Reproduce, character for character, the lines running from the start of the records through the line containing "(x=216, y=354)", both ends included.

[Interface element records]
--- BEGIN ---
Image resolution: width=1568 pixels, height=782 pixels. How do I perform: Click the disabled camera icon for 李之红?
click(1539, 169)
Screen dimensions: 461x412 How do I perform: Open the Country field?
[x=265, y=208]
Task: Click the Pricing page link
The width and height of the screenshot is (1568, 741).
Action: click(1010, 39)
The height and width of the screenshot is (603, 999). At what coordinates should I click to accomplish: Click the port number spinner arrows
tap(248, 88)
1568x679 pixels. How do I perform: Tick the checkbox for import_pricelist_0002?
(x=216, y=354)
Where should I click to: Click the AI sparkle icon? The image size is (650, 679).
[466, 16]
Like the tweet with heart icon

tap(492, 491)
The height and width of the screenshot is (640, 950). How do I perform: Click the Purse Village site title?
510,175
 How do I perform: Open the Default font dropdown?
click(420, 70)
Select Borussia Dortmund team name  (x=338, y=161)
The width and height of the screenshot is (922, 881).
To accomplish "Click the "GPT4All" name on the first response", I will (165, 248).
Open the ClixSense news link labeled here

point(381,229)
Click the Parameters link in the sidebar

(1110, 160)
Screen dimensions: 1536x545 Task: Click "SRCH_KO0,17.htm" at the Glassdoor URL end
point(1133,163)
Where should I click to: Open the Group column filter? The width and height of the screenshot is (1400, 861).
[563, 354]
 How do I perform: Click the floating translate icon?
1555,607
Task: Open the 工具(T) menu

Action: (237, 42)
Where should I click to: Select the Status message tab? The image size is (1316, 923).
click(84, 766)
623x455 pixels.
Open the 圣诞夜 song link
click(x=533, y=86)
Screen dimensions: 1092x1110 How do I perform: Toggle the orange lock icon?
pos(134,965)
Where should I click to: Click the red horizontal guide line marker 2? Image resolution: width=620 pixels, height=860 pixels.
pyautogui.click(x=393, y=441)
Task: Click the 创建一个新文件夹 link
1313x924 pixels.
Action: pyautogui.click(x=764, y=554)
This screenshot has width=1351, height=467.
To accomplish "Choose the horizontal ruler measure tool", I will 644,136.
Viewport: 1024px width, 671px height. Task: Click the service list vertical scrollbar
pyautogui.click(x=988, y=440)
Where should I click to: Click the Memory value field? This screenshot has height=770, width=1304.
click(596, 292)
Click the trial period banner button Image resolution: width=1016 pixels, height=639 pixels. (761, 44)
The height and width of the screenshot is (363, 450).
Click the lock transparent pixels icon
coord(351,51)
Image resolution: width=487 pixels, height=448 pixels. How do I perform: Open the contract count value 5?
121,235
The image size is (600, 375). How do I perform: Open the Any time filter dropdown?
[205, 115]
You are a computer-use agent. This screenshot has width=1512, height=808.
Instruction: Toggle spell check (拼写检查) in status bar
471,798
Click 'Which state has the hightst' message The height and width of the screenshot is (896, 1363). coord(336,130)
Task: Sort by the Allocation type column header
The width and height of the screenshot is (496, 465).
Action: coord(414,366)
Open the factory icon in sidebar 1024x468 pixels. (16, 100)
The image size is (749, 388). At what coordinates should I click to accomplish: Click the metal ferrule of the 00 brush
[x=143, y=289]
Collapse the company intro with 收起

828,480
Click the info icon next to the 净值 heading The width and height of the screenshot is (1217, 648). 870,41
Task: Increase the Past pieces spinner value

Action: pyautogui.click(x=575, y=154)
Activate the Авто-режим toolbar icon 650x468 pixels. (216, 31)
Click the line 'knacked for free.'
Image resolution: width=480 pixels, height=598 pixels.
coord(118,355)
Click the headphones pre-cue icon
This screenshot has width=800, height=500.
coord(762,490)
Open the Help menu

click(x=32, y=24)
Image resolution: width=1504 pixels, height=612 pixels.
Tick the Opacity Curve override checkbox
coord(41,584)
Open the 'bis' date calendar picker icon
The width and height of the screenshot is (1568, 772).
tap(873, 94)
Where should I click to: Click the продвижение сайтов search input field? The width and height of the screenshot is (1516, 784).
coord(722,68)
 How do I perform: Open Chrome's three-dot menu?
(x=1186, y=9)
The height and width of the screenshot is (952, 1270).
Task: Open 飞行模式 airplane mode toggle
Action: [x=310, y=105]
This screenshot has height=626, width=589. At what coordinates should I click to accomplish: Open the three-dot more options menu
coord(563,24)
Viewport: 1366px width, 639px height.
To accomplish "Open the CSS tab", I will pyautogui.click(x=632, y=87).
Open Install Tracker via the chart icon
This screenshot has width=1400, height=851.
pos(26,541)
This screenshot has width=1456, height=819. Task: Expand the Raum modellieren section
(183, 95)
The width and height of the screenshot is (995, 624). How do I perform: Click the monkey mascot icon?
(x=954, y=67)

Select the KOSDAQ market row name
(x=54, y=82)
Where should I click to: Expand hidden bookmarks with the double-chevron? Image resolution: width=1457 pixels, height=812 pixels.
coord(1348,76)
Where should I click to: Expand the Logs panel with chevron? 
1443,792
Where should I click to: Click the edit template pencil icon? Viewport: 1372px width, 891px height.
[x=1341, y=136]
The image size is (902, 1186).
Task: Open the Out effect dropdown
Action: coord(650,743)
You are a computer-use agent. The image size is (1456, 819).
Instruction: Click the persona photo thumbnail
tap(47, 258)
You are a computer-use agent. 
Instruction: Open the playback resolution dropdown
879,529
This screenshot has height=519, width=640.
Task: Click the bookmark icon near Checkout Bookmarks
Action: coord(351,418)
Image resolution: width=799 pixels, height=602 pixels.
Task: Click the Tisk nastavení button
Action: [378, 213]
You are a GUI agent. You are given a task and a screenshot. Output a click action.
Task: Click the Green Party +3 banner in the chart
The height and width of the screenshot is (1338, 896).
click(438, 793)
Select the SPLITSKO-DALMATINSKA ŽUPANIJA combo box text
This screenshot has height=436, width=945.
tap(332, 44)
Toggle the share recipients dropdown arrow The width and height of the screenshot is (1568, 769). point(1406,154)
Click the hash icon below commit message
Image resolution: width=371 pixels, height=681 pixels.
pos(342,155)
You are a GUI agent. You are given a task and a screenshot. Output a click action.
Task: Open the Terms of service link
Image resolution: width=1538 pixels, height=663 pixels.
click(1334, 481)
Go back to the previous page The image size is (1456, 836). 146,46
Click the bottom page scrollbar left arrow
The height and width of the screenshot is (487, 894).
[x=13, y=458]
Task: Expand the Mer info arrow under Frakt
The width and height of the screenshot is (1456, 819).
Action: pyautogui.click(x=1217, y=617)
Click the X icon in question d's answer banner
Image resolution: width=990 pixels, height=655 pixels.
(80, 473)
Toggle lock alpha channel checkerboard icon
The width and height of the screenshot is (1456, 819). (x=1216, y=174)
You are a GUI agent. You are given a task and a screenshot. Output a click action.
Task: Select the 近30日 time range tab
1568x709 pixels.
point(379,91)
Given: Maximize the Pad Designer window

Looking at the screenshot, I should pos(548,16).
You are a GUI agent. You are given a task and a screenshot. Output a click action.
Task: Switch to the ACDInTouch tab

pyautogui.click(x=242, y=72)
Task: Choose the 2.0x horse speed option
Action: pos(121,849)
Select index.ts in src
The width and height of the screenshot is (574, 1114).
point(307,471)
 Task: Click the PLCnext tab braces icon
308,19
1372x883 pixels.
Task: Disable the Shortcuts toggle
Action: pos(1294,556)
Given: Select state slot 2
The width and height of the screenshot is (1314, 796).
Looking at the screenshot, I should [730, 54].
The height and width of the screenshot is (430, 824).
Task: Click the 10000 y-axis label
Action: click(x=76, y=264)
--- END ---
◆ Task answer:
Image resolution: width=1568 pixels, height=782 pixels. How do I perform: Click the disabled camera icon for 李之红?
click(1539, 169)
Screen dimensions: 461x412 How do I perform: Open the Country field?
[x=265, y=208]
Task: Click the Pricing page link
The width and height of the screenshot is (1568, 741).
Action: click(1010, 39)
The height and width of the screenshot is (603, 999). At what coordinates should I click to accomplish: Click the port number spinner arrows
tap(248, 88)
1568x679 pixels. How do I perform: Tick the checkbox for import_pricelist_0002?
(x=216, y=354)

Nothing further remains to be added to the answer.